Volumetric Liquid Fraction Research Articles

X-ray computed tomography analysis of calcium chloride hexahydrate solidification

Latent Thermal Energy Storages (LTESs) are receiving increasing interest, since they offer many advantages to the field of Thermal Energy Storages (TESs), such as a nearly isothermal solid–liquid phase transition and a high energy storage density. To boost the transition towards a climate-neutral future, a lot of work is surely needed on Phase Change Materials (PCMs) which are used inside LTESs. Salt hydrates, a particular class of PCMs, are very attractive in terms of cost and volumetric latent enthalpy but present drawbacks that still limit their effective deployment in real applications, such as supercooling and phase separation (or segregation). The current work assesses the suitability of X-ray Computed Tomography (XCT) as a novel technique in the field of LTESs to study the solidification of phase-change materials. In this study, calcium chloride hexahydrate (CaCl2·6H2O) is chosen as a representative PCM and the results derived are shown to be repeatable. For the first time, the direct measurement of the volumetric liquid fraction is correlated to temperature measurements allowing for the visualisation of supercooling and the validation of an enthalpy-porosity numerical model, which could be useful in the design of LTES. XCT methodology offers unmatchable features as compared to the other method to measure the volumetric liquid fraction. Given its accuracy and the rigorous protocol, it can be considered as a benchmark for new liquid fraction measurement technologies but it also permits to study how the different PCMs melt and solidify, giving new insights on the mechanisms at the basis of the most crucial challenges, among those: subcooling, segregation, and metastable phase change.
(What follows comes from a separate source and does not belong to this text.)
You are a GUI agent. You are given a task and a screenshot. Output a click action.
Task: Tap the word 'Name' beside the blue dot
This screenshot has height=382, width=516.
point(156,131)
X-ray computed tomography tracking of the calcium chloride hexahydrate crystallisation process

The research conducted on phase change materials (PCMs) for latent thermal energy storages (LTESs) is continuously growing in terms of publications, highlighting the importance of this topic. In fact, PCMs present many advantages that could help the energy transition and reduce CO2 emissions, by enhancing the performance of existing systems and better exploiting renewable energy. Therefore, it is of crucial interest to develop new and reliable methods to control LTES. Differently from sensible thermal energy storages, in LTESs the stored thermal energy is not proportional to the temperature. To really have an insight into the level of charge of these storages, it is important to know the liquid fraction, i.e., the amount of the liquid phase with respect to the whole amount of PCM. X-ray computed tomography (XCT) is a technology that allows to non-intrusively “look inside” the materials. In the current study, it was used to analyse the calcium chloride hexahydrate crystallization. This transient process of calcium chloride hexahydrate was tracked with a sequence of XCT scans, one every 6 minutes, resulting in 3D image stacks that were processed to obtain the volumetric liquid fraction evolution over time. Repeatability tests were run to evaluate the reliability of the XCT technique and the volumetric liquid fraction data was used to validate a numerical model developed within ANSYS Fluent framework. XCT offers great opportunities to study the heat and mass transfer mechanisms underlying the main issues of phase change materials, like, for example, supercooling and salt hydrate segregation.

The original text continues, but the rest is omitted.